• Location: Libertyville, IL
• Type: Direct Hire
Remote
• Job #9428

A trusted leader in Medication Dispensing is looking for the Head of Cybersecurity to join and lead our small but growing Cybersecurity team.

You will report directly to the CTO and serve as the organizational leader for Cybersecurity, Data Protection, and Privacy. This role is responsible for defining and enforcing enterprise security and privacy strategy, translating regulatory and business requirements into effective controls, and ensuring the confidentiality, integrity, and availability of systems and Protected Health Information (PHI).  You will operate as both a strategic leader and hands-on contributor, building and maturing a security and privacy program aligned with healthcare, pharmaceutical, and regulatory requirements.
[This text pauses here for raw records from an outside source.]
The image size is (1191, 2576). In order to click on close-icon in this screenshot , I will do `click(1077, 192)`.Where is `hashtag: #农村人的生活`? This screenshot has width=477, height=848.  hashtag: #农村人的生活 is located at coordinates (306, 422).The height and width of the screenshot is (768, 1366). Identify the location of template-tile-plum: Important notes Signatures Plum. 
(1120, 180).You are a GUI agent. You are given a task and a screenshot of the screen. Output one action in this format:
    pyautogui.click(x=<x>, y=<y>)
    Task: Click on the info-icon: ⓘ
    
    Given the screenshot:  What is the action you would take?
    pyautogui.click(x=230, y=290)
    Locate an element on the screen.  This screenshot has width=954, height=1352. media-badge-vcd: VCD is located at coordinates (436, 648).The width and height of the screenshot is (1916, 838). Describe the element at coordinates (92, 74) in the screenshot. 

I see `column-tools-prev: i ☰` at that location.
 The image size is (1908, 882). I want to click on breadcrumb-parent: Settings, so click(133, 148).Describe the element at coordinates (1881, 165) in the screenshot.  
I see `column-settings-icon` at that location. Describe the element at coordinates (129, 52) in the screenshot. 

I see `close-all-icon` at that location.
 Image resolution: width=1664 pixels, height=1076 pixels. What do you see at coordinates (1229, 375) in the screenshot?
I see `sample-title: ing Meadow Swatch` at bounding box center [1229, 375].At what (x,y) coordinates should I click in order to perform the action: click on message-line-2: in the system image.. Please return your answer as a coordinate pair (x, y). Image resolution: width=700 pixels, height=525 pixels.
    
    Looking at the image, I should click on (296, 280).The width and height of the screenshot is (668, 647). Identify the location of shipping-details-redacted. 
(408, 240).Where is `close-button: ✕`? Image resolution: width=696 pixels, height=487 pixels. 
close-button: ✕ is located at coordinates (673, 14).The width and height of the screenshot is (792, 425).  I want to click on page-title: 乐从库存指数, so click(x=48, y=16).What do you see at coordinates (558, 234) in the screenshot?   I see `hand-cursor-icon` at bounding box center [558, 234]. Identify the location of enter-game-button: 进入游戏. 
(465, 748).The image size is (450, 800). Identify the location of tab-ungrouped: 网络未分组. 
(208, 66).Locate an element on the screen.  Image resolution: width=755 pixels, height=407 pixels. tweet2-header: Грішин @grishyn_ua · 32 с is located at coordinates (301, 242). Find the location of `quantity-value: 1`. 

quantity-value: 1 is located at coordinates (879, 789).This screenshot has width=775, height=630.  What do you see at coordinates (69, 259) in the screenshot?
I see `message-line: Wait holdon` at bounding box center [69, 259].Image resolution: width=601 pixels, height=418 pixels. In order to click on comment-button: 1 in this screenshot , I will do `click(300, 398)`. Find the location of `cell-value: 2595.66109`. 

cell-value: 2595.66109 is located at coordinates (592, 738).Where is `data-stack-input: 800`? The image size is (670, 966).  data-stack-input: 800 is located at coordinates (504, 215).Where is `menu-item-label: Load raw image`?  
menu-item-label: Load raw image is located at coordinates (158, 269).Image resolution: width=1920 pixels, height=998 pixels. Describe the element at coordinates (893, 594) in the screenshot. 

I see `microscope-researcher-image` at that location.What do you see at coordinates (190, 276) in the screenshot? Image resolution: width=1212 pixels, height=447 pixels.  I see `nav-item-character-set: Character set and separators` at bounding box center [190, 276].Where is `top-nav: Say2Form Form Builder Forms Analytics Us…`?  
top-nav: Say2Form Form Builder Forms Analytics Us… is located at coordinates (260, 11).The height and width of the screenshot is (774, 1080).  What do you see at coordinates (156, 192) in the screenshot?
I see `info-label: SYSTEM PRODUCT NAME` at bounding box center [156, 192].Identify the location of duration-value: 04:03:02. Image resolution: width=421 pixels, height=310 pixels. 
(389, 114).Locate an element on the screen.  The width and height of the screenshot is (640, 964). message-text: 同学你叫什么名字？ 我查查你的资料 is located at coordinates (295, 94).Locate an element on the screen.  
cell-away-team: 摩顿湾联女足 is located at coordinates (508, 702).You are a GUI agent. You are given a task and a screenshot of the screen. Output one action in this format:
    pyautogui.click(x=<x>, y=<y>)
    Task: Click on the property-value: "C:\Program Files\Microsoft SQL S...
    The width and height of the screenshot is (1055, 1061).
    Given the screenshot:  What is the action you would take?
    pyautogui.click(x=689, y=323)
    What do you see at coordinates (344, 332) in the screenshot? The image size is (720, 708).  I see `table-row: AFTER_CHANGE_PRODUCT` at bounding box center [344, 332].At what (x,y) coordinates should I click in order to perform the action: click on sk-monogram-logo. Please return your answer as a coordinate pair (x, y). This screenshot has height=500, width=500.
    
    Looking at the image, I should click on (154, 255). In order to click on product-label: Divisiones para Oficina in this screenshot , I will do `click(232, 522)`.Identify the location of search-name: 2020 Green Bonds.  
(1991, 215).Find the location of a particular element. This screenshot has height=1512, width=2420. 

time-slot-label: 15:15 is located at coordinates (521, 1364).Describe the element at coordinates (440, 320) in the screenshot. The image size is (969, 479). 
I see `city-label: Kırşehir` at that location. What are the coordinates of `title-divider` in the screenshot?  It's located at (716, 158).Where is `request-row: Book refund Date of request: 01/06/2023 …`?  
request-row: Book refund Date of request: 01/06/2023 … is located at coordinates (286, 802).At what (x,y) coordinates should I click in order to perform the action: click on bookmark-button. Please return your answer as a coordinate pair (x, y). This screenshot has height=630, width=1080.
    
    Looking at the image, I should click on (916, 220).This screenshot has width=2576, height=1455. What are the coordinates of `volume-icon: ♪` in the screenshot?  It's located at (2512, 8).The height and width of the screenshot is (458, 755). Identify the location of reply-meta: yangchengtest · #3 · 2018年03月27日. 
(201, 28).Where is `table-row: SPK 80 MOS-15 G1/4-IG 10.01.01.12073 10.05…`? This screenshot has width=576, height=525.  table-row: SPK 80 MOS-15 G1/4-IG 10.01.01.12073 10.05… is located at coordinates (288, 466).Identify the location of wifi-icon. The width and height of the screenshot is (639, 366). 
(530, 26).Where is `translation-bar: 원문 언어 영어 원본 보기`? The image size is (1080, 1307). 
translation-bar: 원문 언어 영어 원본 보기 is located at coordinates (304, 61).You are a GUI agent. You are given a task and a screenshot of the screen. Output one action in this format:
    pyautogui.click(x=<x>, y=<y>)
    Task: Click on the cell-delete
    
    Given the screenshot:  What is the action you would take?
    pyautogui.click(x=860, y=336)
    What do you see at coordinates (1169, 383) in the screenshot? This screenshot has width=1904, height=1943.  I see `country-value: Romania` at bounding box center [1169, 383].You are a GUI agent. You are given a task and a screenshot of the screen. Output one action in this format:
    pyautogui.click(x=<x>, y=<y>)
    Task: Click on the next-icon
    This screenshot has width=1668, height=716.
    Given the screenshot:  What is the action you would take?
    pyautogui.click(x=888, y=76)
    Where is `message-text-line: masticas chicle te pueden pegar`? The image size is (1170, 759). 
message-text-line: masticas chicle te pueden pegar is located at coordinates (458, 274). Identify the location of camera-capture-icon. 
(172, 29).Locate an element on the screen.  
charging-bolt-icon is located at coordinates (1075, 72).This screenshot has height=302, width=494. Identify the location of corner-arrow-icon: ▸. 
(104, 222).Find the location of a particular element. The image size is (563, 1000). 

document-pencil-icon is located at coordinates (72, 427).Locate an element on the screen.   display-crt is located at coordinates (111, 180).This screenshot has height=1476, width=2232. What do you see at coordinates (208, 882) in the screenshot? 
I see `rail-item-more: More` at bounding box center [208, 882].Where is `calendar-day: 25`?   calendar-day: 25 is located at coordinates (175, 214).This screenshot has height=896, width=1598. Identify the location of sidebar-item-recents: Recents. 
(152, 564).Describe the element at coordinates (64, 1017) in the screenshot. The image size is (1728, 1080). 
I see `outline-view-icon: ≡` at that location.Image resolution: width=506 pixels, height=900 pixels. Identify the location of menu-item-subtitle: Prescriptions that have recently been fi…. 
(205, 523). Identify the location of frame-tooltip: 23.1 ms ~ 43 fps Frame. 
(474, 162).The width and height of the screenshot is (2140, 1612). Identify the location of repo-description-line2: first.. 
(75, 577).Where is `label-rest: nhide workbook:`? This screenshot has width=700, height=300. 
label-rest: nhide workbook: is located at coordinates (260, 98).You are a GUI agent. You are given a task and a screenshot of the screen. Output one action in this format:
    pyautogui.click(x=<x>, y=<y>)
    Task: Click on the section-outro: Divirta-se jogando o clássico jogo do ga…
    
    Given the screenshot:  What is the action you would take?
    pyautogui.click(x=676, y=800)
This is a hands-on role! Candidate must have extensive knowledge of security architecture and tools such as CrowdStrike, Rapid7 and Mimecast, (KnowB4 is a plus) and be able to work closely with the IS and IT teams to ensure the availability, confidentiality, and integrity of all systems and processes.

Impact:

• Through a deep understanding of our environment, culture, and technology stack, including on-prem, cloud (AWS), and hybrid platforms, as well as third parties, you will oversee company security event monitoring and incident response solutions and processes.
• Working across tooling and with our security and infrastructure partners, you will oversee our vulnerability management program, breaking down complex systems, ensuring appropriate action, tracking, and ownership to minimize our risk exposure.
• In coordination with IT leadership, Legal, and Business Leaders, you will drive BCP and DR planning and testing to ensure tech resiliency.
• As a critical thinker and a doer, you will not just identify security operations and resiliency program gaps but also assist in implementing them and influence adoption through dynamic steering, leading by example.
• You will drive evolution as a cyber leader, acting expeditiously in making decisions and recommendations, understanding the factors associated with risk-based decision-making in this complex, fast-growing environment.
• Lead enterprise cybersecurity and privacy governance, including policy creation, enforcement, and exception management.
• Own third-party security and privacy risk management, including vendor assessments and ongoing monitoring
• Ensure security controls align with FDA-regulated operations and data integrity requirements (e.g., labeling, traceability)
• Provide executive-level reporting on risk posture, incidents, and compliance status

You are motivated by:

• Delivering Security Solutions to a fast-moving and rapidly changing, entrepreneurial organization with constant and continuously evolving cyber threats.
• Developing and elevating security processes and policies for efficiency and easy adoption while delivering high-quality, scalable solutions that minimize our cyber risk.
• You will foster a message that cybersecurity enables the business and its objectives by educating and garnering awareness to a range of audiences, both technical and non-technical, while also actively listening to their needs, ensuring alignment with deliverables versus organizational objectives.
• Working in a highly collaborative environment as a courageous leader and developing talent to support the growth of the business.

Privacy & Data Governance

You will:

• Establish and govern enterprise data protection, privacy, and PHI handling policies
• Act as an internal subject matter expert on HIPAA Security and Privacy Rules
• Oversee Business Associate Agreements (BAAs) and third-party PHI usage
• Define and enforce:
  • Data classification
  • Data retention
  • Encryption standards
• Lead breach response in coordination with Legal and Compliance
• Ensure compliance with HIPAA, state privacy laws (CCPA/CPRA), and emerging regulations

Prerequisites:

• Experience working with best-in-class security tools across all Technology stacks, like CrowdStrike, Rapid7, and Mimecast, etc. KnowB4 a plus.
• Experience with cloud security and cloud-native environments.
• Technical Experience with Windows, SQL Server, VMWare, cloud infrastructure (AWS, SQL RDS, EC2, etc.).
• Experience implementing and managing programs based upon industry standards and frameworks such as SOC2 Type II, HITRUST, etc.
• Demonstrated experience with HIPAA Privacy & Security Rules and PHI governance.
• Experience negotiating or reviewing BAAs and data protection agreements.
• Experience in regulated healthcare/pharma environments, including FDA considerations (preferred).
• Experience leading enterprise security and privacy programs, not just security operations.
• Strong presentation skills and ability to translate complex security concepts to senior leadership and the business.
• Passion for your work and an interest in working across multiple business verticals.
• Bachelor’s in Cybersecurity, Computer Science, Electrical Engineering, etc.
• Information Security certifications a plus.
• Experience in the Pharmaceutical, Health Care, Insurance or Financial Services Industry strongly desired.